A few large companies were behind much of this demand for growth which lead to pressure from civil society groups such as Greenpeace and WWF on large consumers of Soy. When they finally agreed to sign the Soy Memorandum it changed demand patterns. Under the agreement only soy purchased from farmers who were not clear felling rain forest to expand soy fields.

Independent observers have reported that this practise has been largely successful with only 1% of soy expansion coming from clearance, down from 30% before the memorandum was signed.

Using satellite imagery they have even argued that this civil society and business linked agreement changing demand patterns has been more successful and violated less than government backed initiatives such as the Brazil Forest Code.

Parts of the initiative which require land to be registered have been hailed as significant steps forward, but laws to hold 80% of rainforest on a persons property in reserve and only cultivate the other 20% has been largely ignored.

Enforcement is increasing but it was estimated that only 15 to 50% of illegal, large scale deforestation was caught by government forces. Whereas large soy traders have been able to exercise significant power and control to influence land management decisions.

Clearly a range of measures is needed to protect the rainforest but where Government’s fail to act others may be more effective.

https://www.greenpeace.org/archive-international/en/news/Blogs/makingwaves/the-soy-moratorium-10-year-anniversary-stopping-amazon-destruction/blog/57127/

https://news.wisc.edu/study-shows-brazils-soy-moratorium-still-needed-to-preserve-amazon/

 

Clearly deforestation has shot up in the Amazon in recent years, but especially since Jair Bolsonaro became president in January, despite his protestations that the data and satellite imagery is lying. Populist Right Wing Presidents have a habit of calling evidence fake news!

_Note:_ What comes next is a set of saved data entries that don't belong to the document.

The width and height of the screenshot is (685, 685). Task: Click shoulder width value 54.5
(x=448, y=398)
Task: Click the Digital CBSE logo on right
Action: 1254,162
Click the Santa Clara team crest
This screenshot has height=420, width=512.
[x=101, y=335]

The UK Government needs both to engage that administration at all levels and help them to either diversify their economy away from land intensive industries or at the very least focus on increasing their production from the ample land which has already been cleared without needing to clear fell more, or, where that fails, how the UK Government might take innovative steps to act as a third party to bring in it’s own standards or regulations to reduce demand for products which stimulate the destruction of the rain forest?

A future Labour Government must take this Internationalist approach and consider our Green Industrial Revolution which will change modes of work, energy production and land management not as a national but global project offering UK expertise where it is needed. The UK also needs to learn from programme’s in the Global South which have had real success and utilise DFID and DIT to support their roll-out.